Your assignment as a writer of a fine lede is to mind the gap by drawing from something dramatic to show us the promise of the book, specifically, suggesting the transcendent change we will witness in its pages.
How to Locate Your Lede
When pondering how to start a memoir, remember that there are many ways to approach a piece of writing. In the case of memoir, it is helpful to remember that all memoir writing asks a question. What’s yours?

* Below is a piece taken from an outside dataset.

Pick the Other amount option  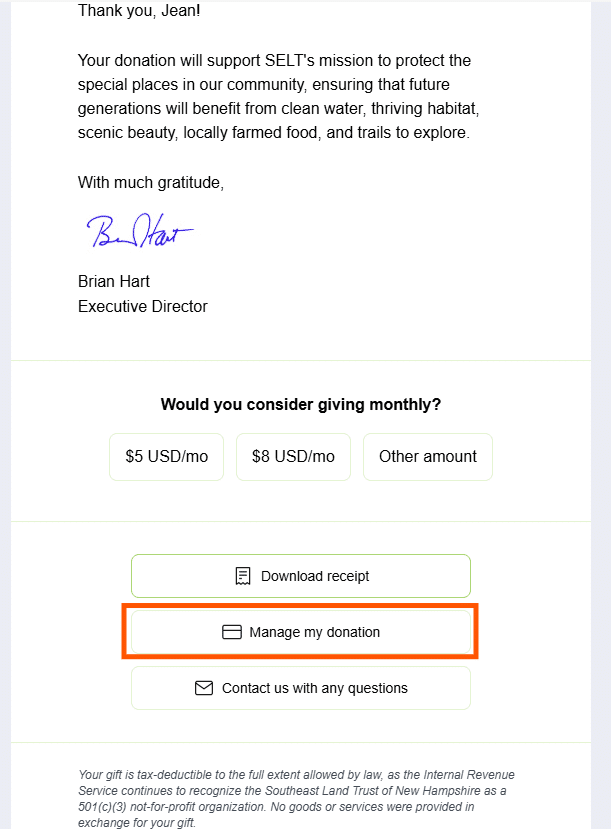pyautogui.click(x=428, y=457)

Another fine way to approach the opening of a memoir is to remember that every piece of memoir is a three-legged stool, those legs being the answers to the following three questions:
- What is this about?
- What is your argument
- What scenes from your life will be deployed to prove that argument?
The Power of a Good Lede
In all, when considering how to start a memoir, perhaps the most important thing to remember is the image of those chargers. When you pop that lede on the top of the piece it should electrify the work, as well as the reader. But just like those chargers, only one will do. Only one will fit. And as a seasoned writer who has experienced falling in love with opening sentences and then needing to let them go, I offer you this: Make sure the lede is on brand for the piece. Too many times I’ve read gorgeous, literary, lilting ledes that have nothing at all to do with the piece that follows.
Like those chargers, the lede must fit the thing it’s meant to power up. So be precise. Write well, choose well and think about the argument of your piece, and get a lede that charges up that argument.

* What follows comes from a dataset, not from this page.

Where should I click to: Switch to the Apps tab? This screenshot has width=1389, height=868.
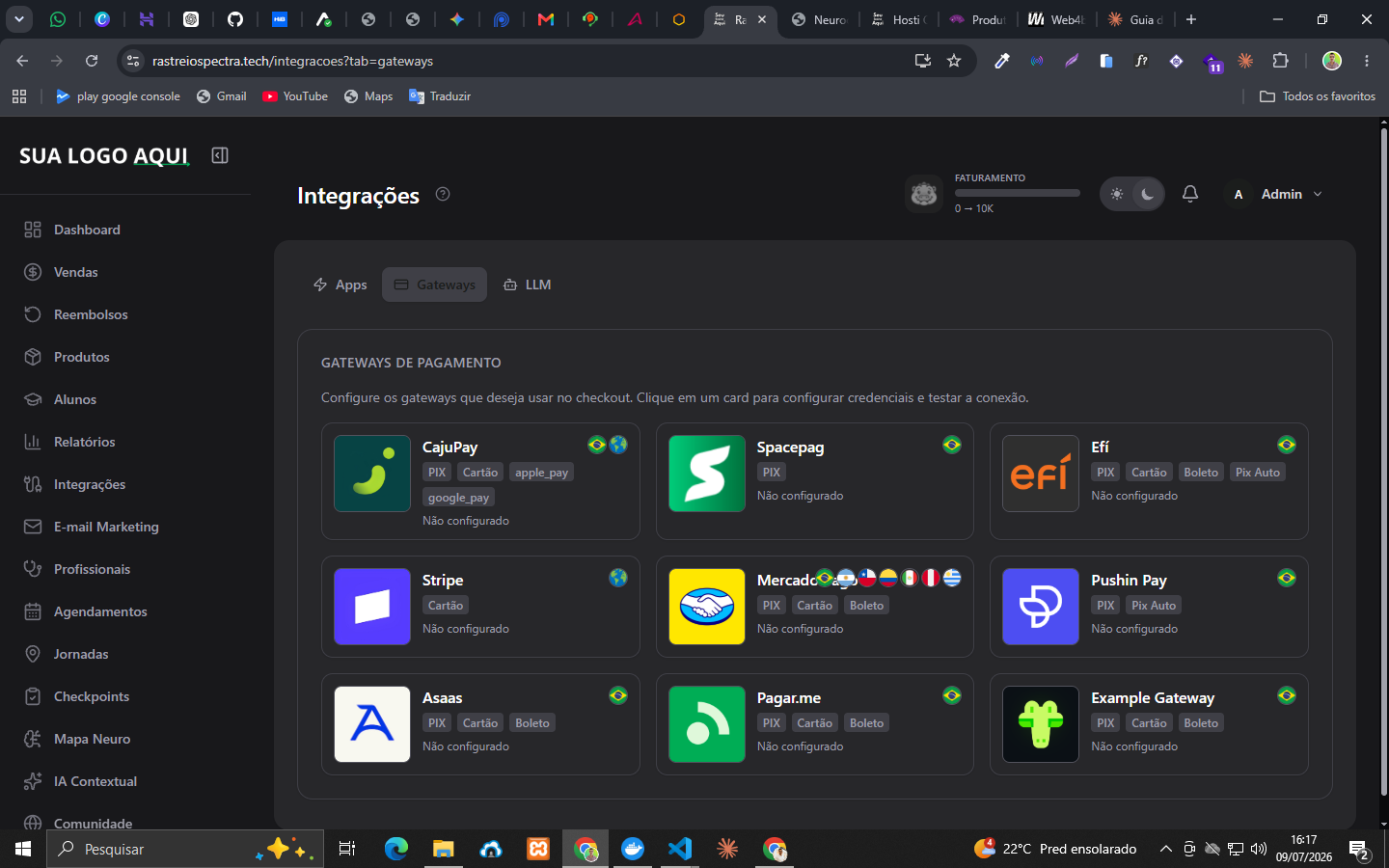340,285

Want more help? Come see me in any one of my online memoir classes.
Memoirama: Live, 90 minutes. Everything you need to write what you know.
Memoirama 2. Live, two hours. Limited to seven writers. What you need to know to structure a book.
How to Write Opinion Pieces: Op-eds, Radio Essays and Digital Commentary: Live, 90 minutes. Get your voice out into the world.
And keep in mind that we are always keeping a list of those who want to get in the next Master Class, the prerequisites for which are Memoirama and Memoirama 2. Live, once a month. Limited to seven writers who are determined to get a first draft of their memoir finished in six months.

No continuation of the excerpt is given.